SZA confirmed plans to begin working on her next album in January 2020. In an interview with Rolling Stone, SZA mentioned that "Music is coming out for sure", but stated that it may not result in an album, as of yet. She also said that the rumor that she was planning to release a trilogy of albums and then retire from music, "is nonsense". She informed her fans about the state of the song on January 28, 2021, saying that finishing it became her "only priority". When SZA collaborated with Cosmopolitan for their February 2021 issue, she talked about the emotions she expected to feel while making the album. She told the magazine, "this album is going to be the shit that made me feel something in my...here and in here", pointing to her heart and gut.

Music and lyrics 
Spin described "Shirt" as a slow-burning "electro-R&B" song, or a song that combines R&B with electronic music.
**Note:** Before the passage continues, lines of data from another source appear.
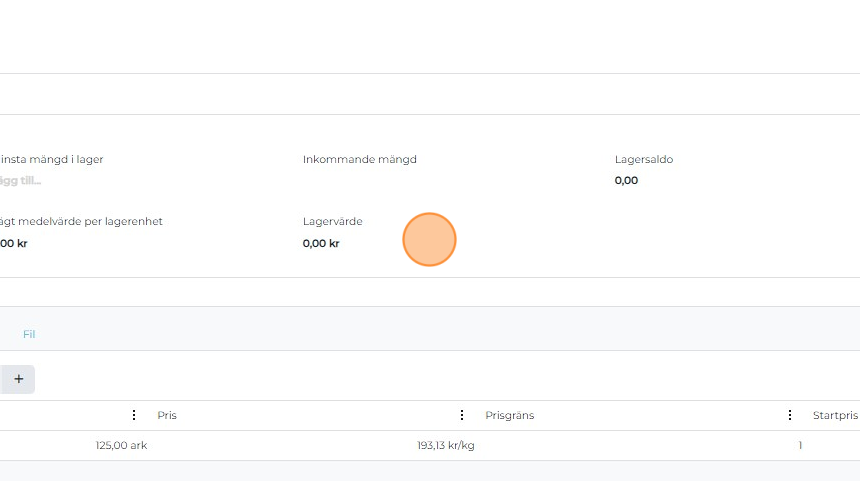This screenshot has height=481, width=860.
Task: Select the 193,13 kr/kg price cell
Action: click(445, 445)
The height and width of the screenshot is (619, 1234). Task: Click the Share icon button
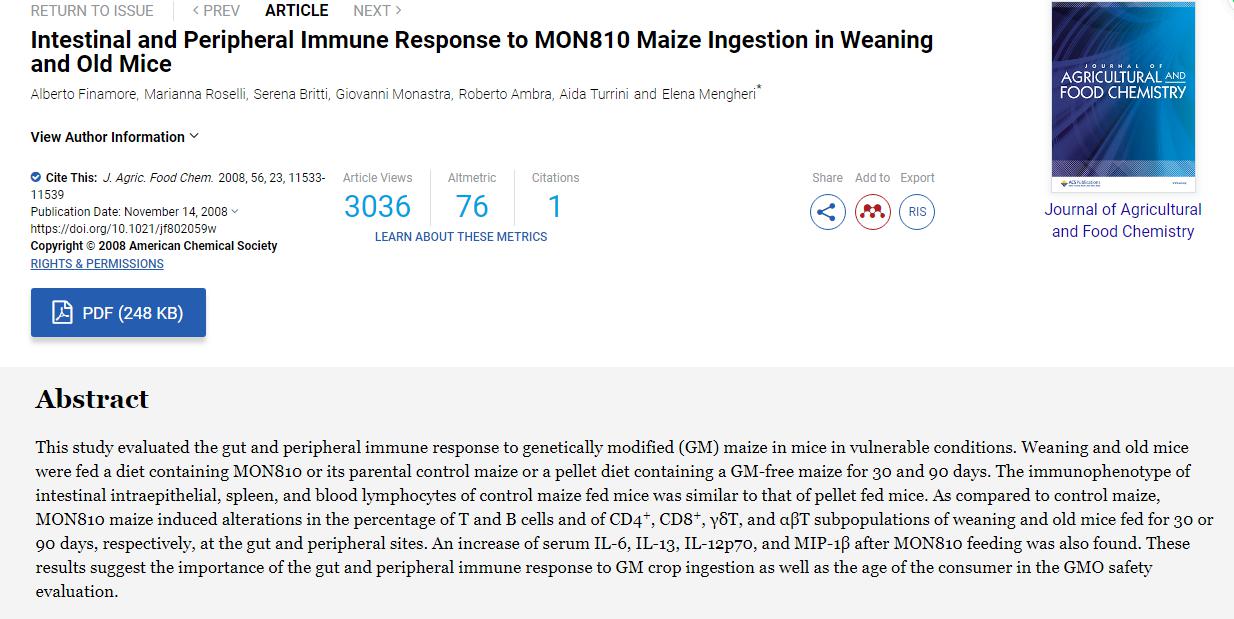(827, 212)
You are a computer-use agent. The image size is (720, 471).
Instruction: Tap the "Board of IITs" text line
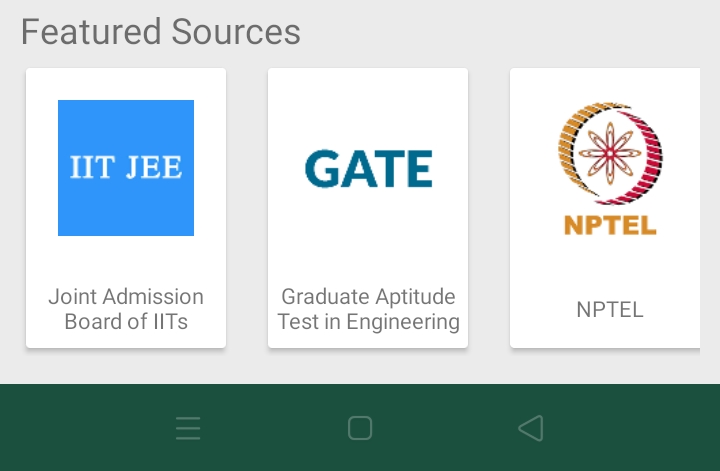click(x=126, y=322)
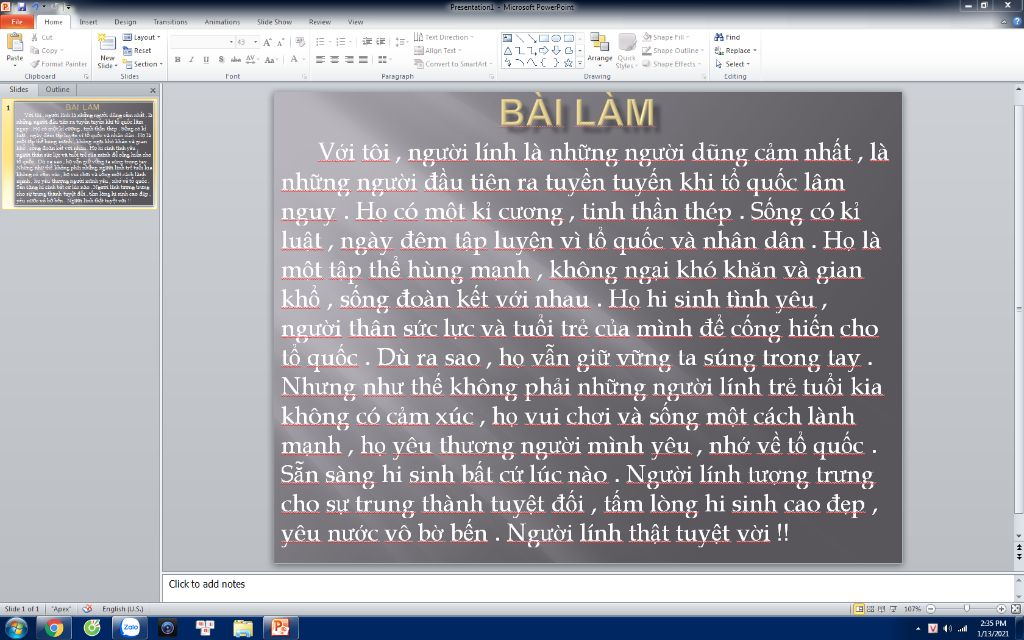Open the Design ribbon tab
The image size is (1024, 640).
pos(125,21)
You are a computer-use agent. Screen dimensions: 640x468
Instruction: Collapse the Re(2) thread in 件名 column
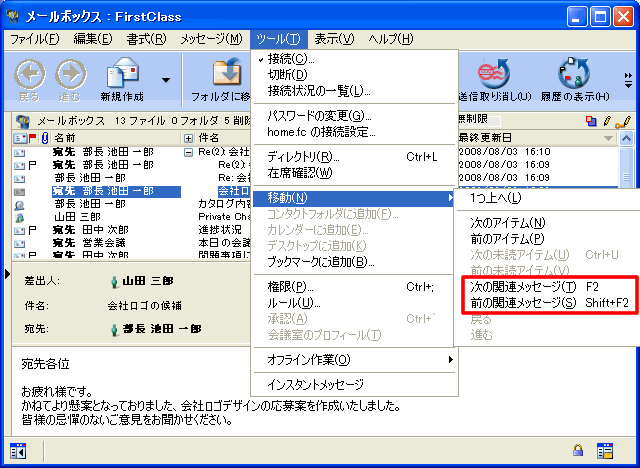[188, 152]
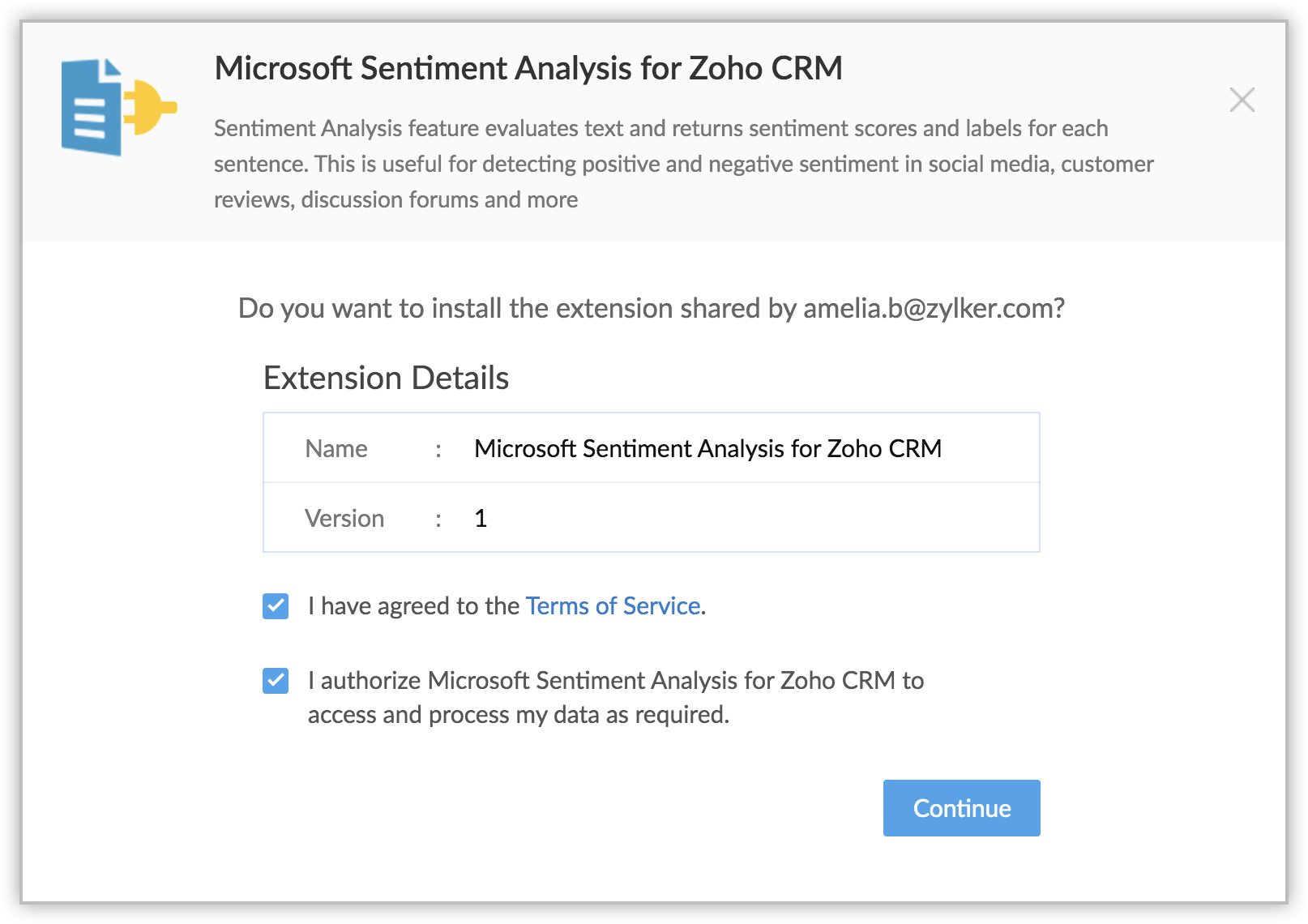The height and width of the screenshot is (924, 1308).
Task: Click the Extension Details heading
Action: click(386, 379)
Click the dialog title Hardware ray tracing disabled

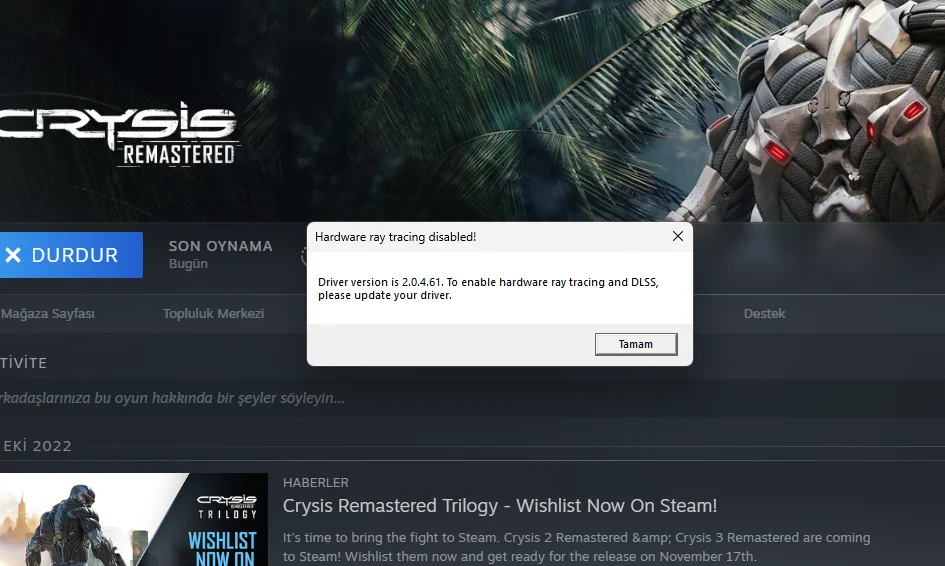(x=395, y=237)
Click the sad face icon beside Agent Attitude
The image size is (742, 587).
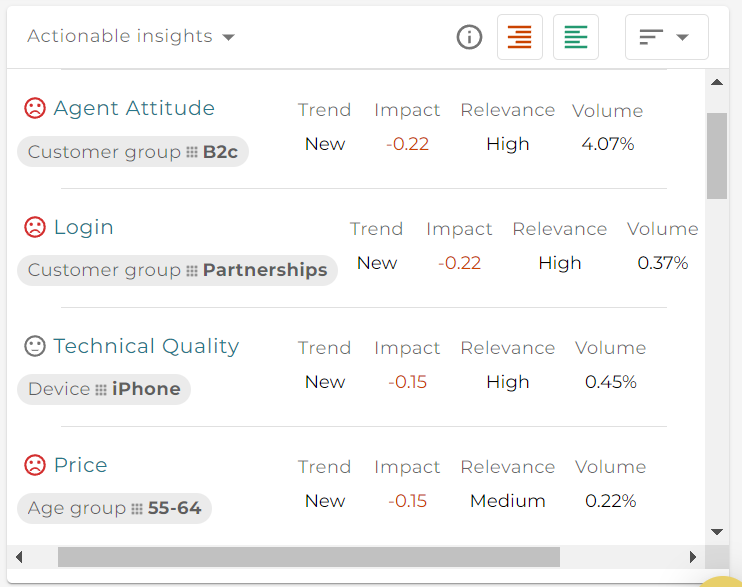point(35,108)
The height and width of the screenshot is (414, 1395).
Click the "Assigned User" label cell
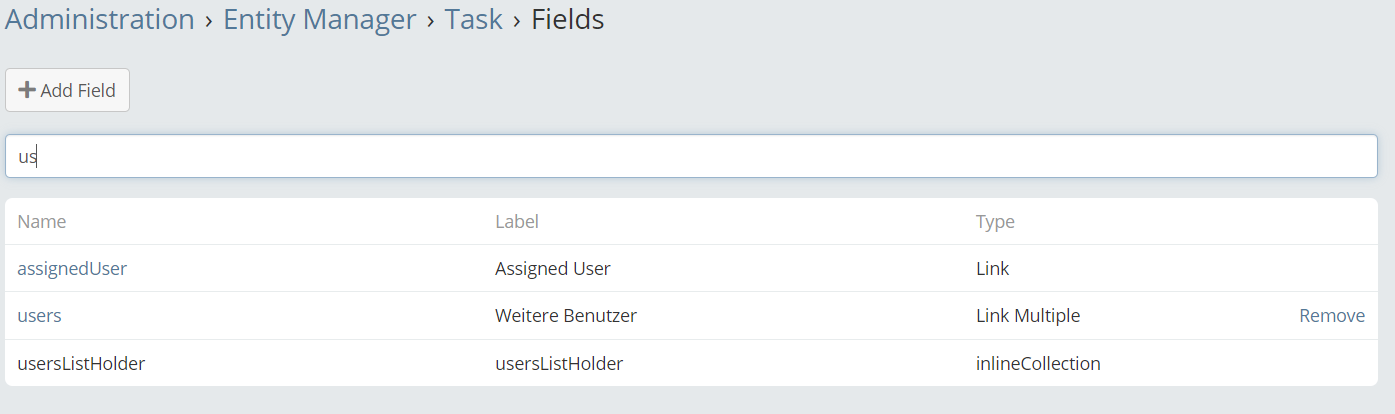[x=553, y=268]
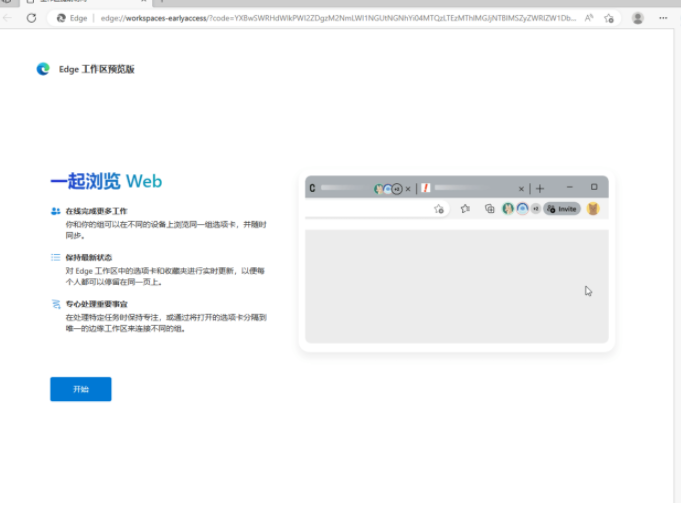
Task: Click the Edge site identity badge in address bar
Action: (72, 18)
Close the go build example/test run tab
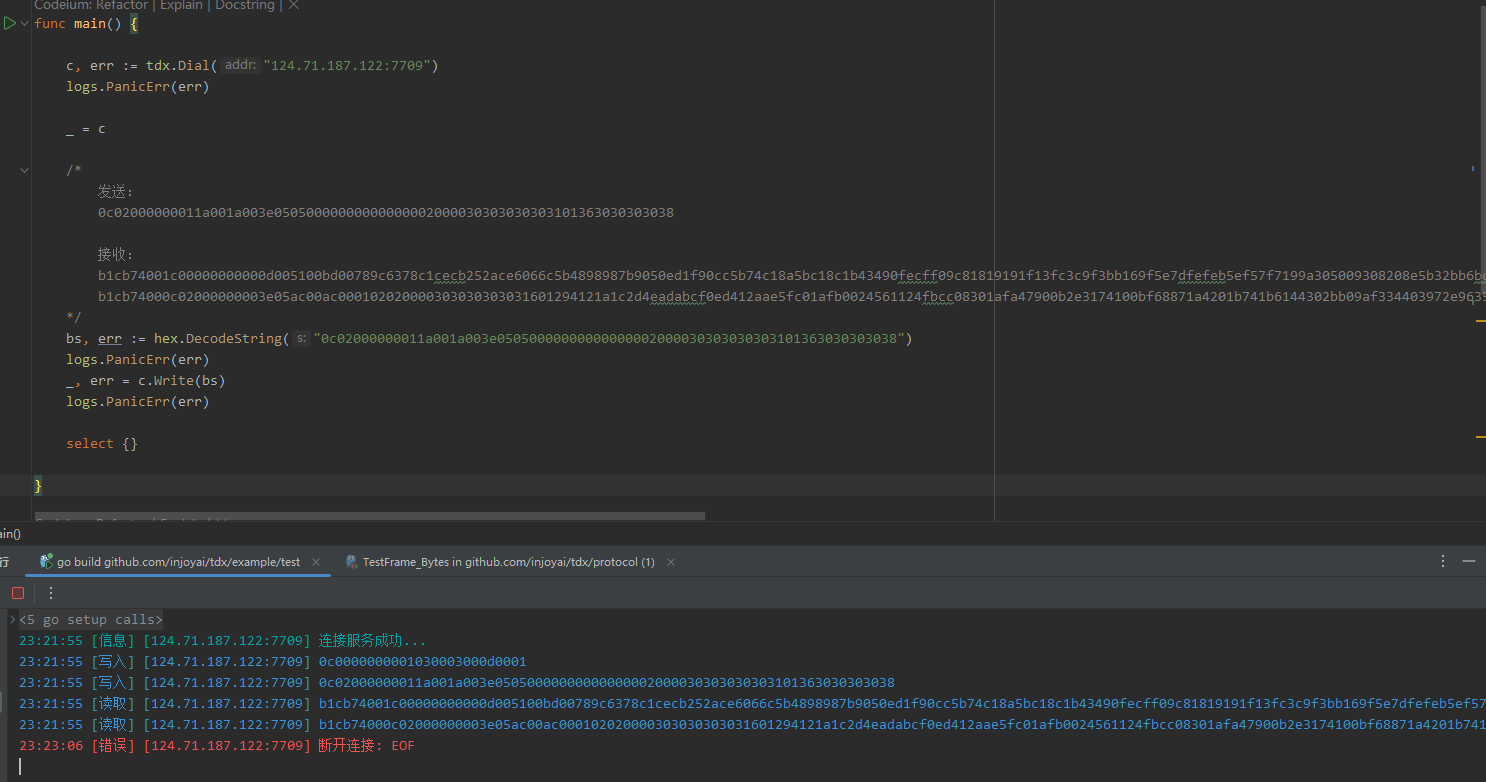This screenshot has width=1486, height=782. point(316,562)
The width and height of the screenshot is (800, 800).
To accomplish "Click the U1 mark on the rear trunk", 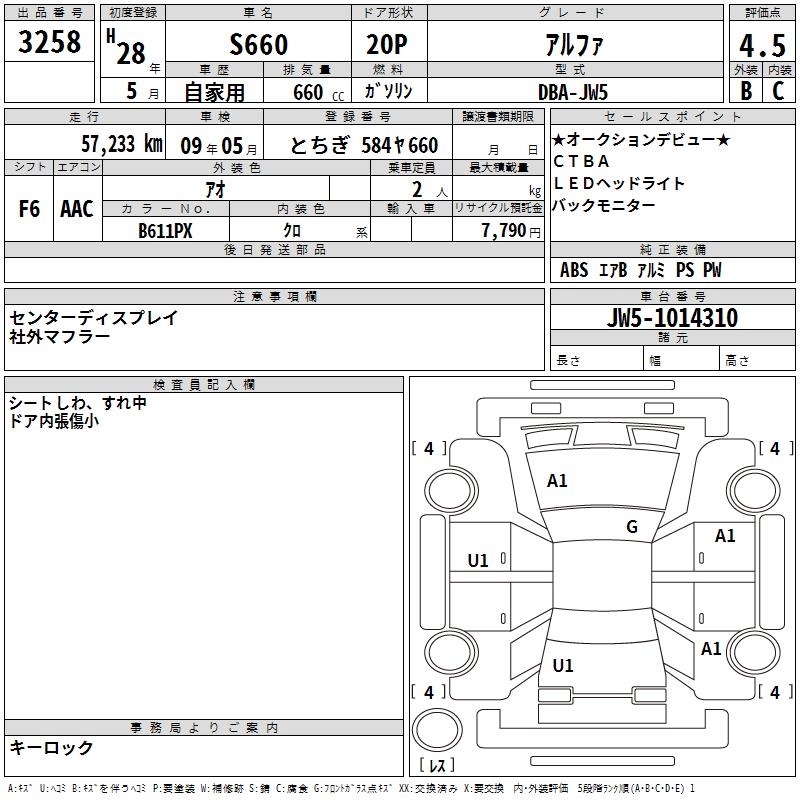I will point(563,666).
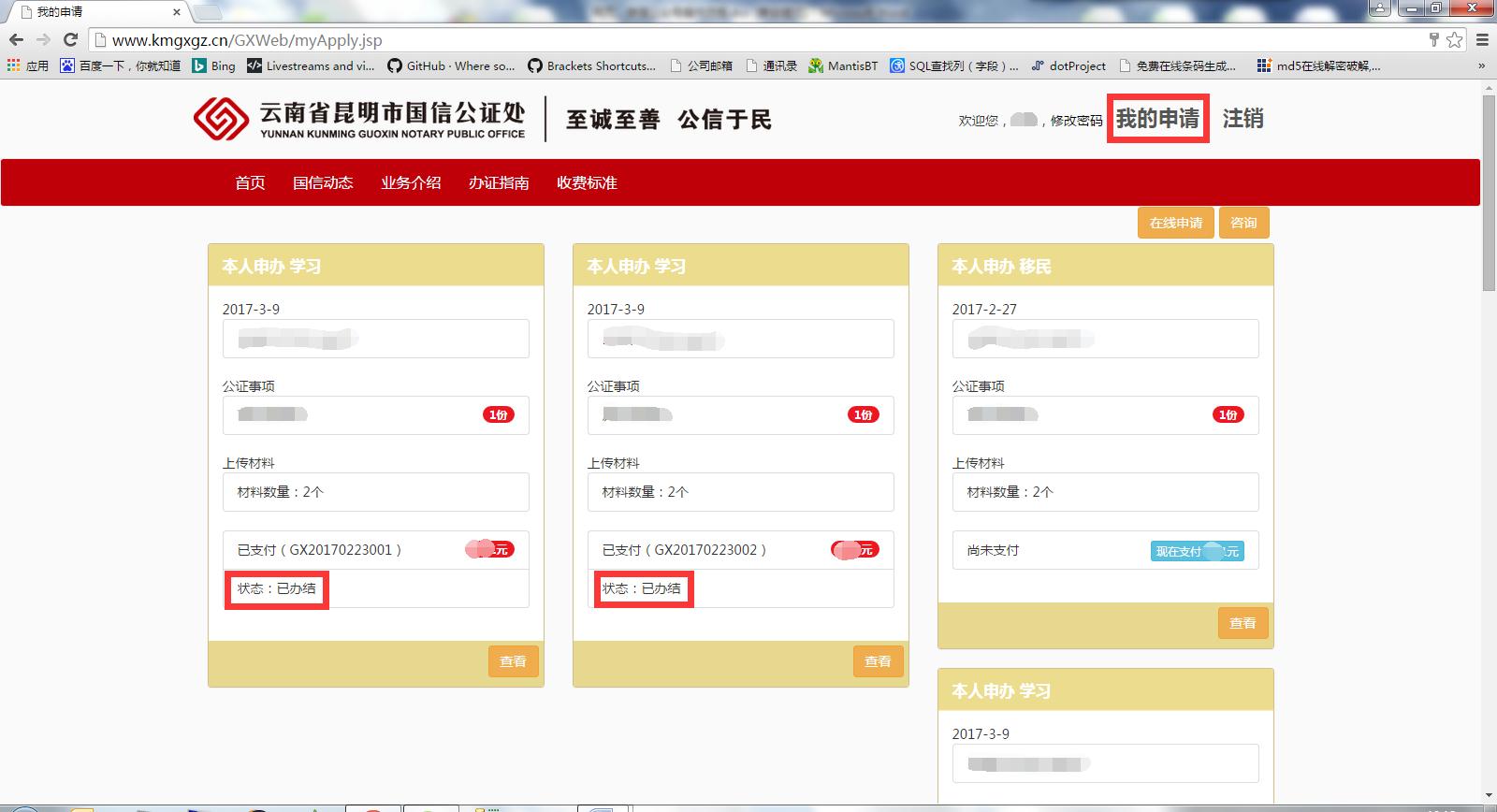Click the Bing bookmark

tap(214, 65)
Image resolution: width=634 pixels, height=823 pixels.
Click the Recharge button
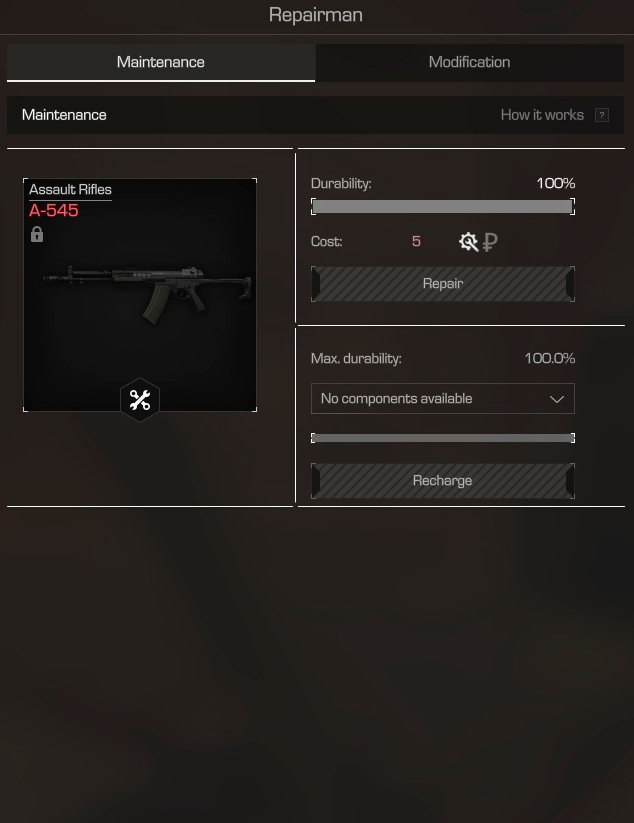[443, 480]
Around 3 minutes long, it was written by SZA and its producers Darkchild and Freaky Rob. Containing influences of trap music, the song is backed by Roland TR-808 beats, glitchy hi-hat drums, and a prominent sub bass.

Release 
Following the fans' whims, SZA made "Shirt" the song's official title. During a performance at Wireless UK on July 9, 2022, SZA revealed that American rapper and singer Doja Cat is set to be featured on a remix of the song. When performing at Austin City Limits on October 16, she confirmed rumors that the song was supposed to come out on October 14. The release was postponed due to SZA's discontent with the video. On October 21, the song was mistakenly put on streaming services and removed instantly. The song and its music video was officially announced on October 26, and both were released two days later. A lyric video of the song made by FahMeedX (who also created the official lyric videos for "Good Days" and "I Hate U") was also released days later on November 1.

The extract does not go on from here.